• _Aim of the task_: All the data should be transcribed exactly, with every line kept.

Dataset items:

+ + +

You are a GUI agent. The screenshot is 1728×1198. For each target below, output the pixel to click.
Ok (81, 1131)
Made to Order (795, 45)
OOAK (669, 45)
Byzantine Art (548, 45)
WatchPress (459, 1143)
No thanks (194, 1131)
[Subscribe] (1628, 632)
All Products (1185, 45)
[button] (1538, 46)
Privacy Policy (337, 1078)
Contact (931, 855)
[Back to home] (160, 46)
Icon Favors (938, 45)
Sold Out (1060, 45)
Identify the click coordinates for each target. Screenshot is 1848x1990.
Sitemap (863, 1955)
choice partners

+ + +

• _Output for this task_:
You are a GUI agent. The screenshot is 1728×1198. For each target below, output the pixel to click.
Ok (81, 1131)
Made to Order (795, 45)
OOAK (669, 45)
Byzantine Art (548, 45)
WatchPress (459, 1143)
No thanks (194, 1131)
[Subscribe] (1628, 632)
All Products (1185, 45)
[button] (1538, 46)
Privacy Policy (337, 1078)
Contact (931, 855)
[Back to home] (160, 46)
Icon Favors (938, 45)
Sold Out (1060, 45)
Identify the click coordinates for each target. Screenshot is 1848x1990.
Sitemap (863, 1955)
choice partners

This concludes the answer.